Faecal microbial genomic DNA was amplified using Phusion High-Fidelity DNA Polymerases (Thermo Scientific, Massachusetts, USA) with the PCR thermocycler protocol as follows: Initiation step of 98 °C for 3 min followed by 25 cycles of 98 °C for 30 s, 55 °C for 60 s, and 72 °C for 20 s, and a final extension step of 72 °C for 5 min.

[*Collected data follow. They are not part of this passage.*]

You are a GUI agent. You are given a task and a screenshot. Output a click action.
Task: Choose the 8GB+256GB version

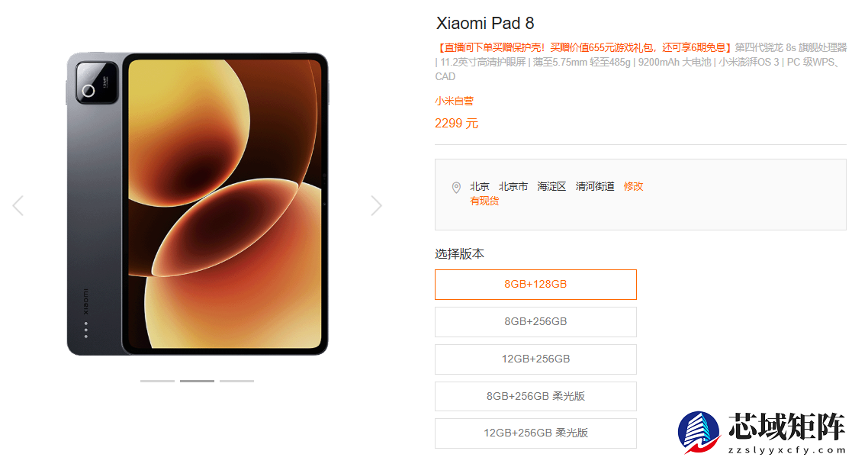coord(535,322)
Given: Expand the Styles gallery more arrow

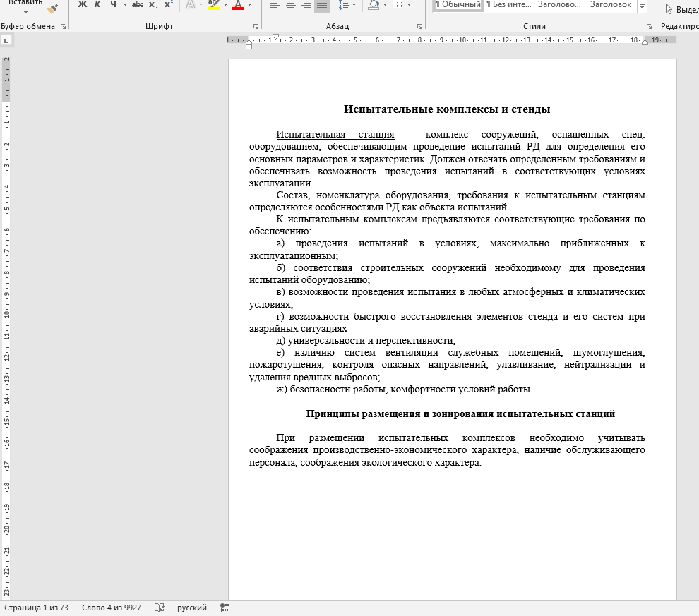Looking at the screenshot, I should click(642, 6).
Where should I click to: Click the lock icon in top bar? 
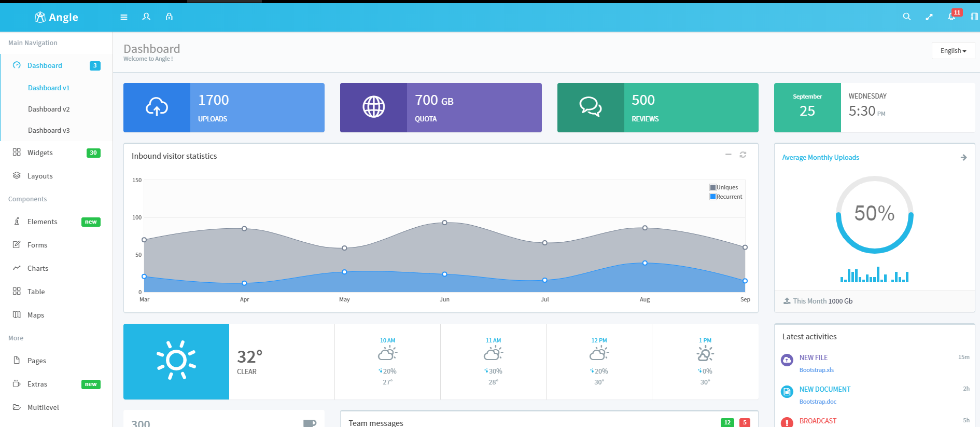pyautogui.click(x=169, y=17)
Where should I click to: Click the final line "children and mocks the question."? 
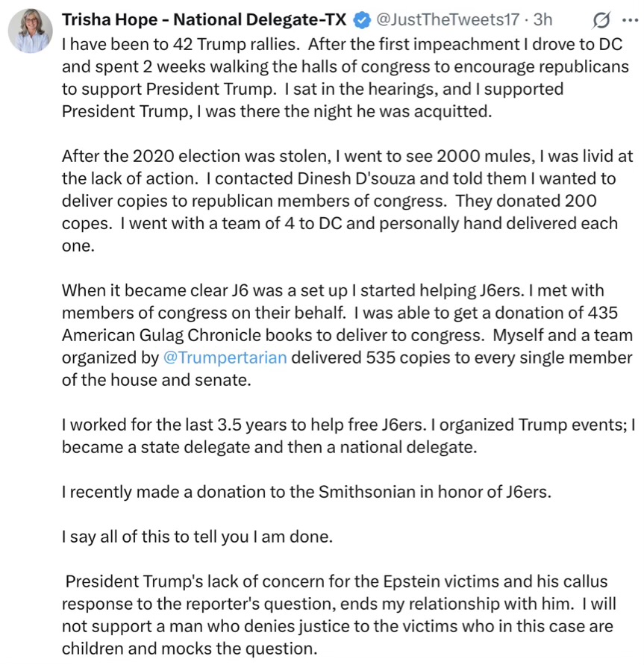point(190,649)
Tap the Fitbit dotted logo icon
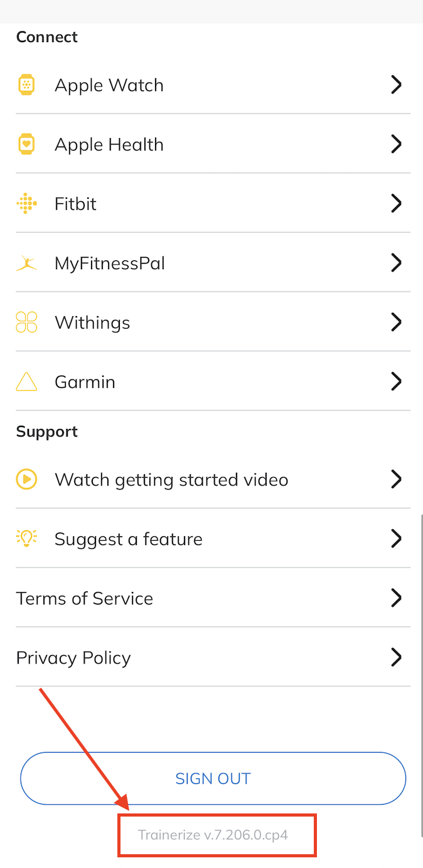 26,204
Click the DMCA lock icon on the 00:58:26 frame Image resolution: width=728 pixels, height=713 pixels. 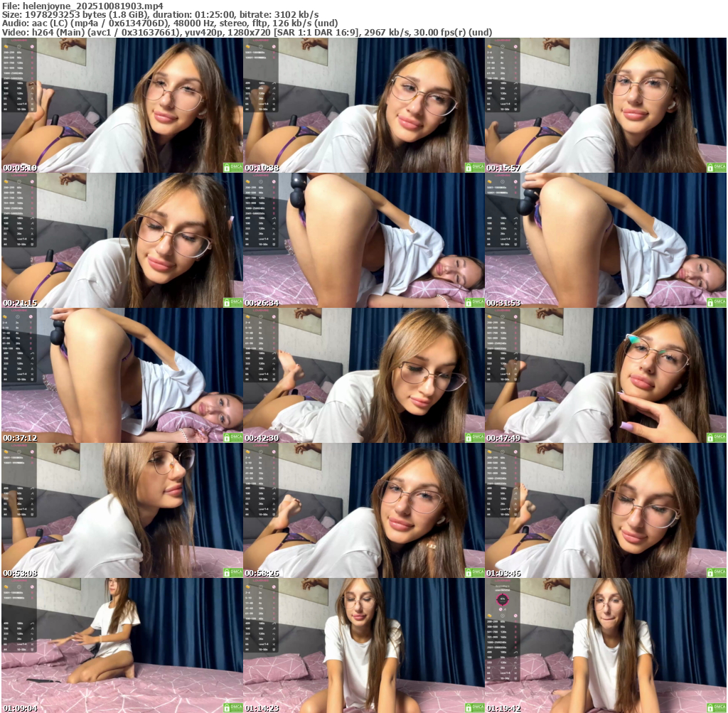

Oesophageal biopsies and skin swab samples microbial genomic DNA was amplified using MTP Taq DNA Polymerase (Merck KGaA, Darmstadt, Germany) with the PCR thermocycler protocol as follows: Initiation step of 94 °C for 1 min followed by 35 cycles of 94 °C for 60 s, 55 °C for 45 s, and 72 °C for 30 s, and a final extension step of 72 °C for 5 min.

An index PCR was performed to add sample specific DNA barcodes to sample amplicons in accordance with the Illumina 16S Metagenomic Sequencing Protocol (Illumina, California, USA)16. Libraries DNA concertation was quantified using a Qubit fluorometer (Invitrogen) using the ‘High Sensitivity’ assay and samples were pooled at a standardised concentration16. The pooled library was sequenced on the Illumina MiSeq platform (Illumina, California, USA) utilising 2 × 300 bp chemistry.

16S rRNA sequence analysis

The quality of the paired-end sequencing data was visualised using FastQC v (0.11.9), and trimmed using Trimmomatic v (0.39) ensuring a minimum average quality of 25. Reads were then imported into R environment v (3.6.3)17 to be resolved into Amplicon Sequence Variants by the DADA2 package v (1.12).

Contamination control

In all samples a contamination control strategy was implemented in keeping with the RIDE checklist as proposed by Eisenhofer et al.18, incorporating aseptic techniques and a variety of negative controls from different stages of the sample-to-sequence data process. Retrospective contamination assessment and removal based on sequencing data from negative controls was also performed following published guidelines19.

Retrospective bioinformatics based removal of human amplicons

Sequencing reads aligning to the human genome (GRCh38) within the fasta file generated by DADA2 were identified using bowtie220. To confirm reads mapped to the human genome were not erroneously aligned bacterial reads, all human aligning reads were classified with Mothur21, using the RDP database v (11.4) as a reference.

Statistical analysis and data visualisation

All statistical analysis was carried out in the R environment, using the following libraries: Phyloseq v (1.30), Vegan v (2.5.6), ggplot2 v (3.3.0), reshape2 v (1.4.3).

Ethical approval

All procedures in this study were performed in accordance to national ethical guidelines, following ethical approval from the University College Cork Clinical Research Committee.

Informed consent

Patients provided written informed consent for sample collection and subsequent analyses.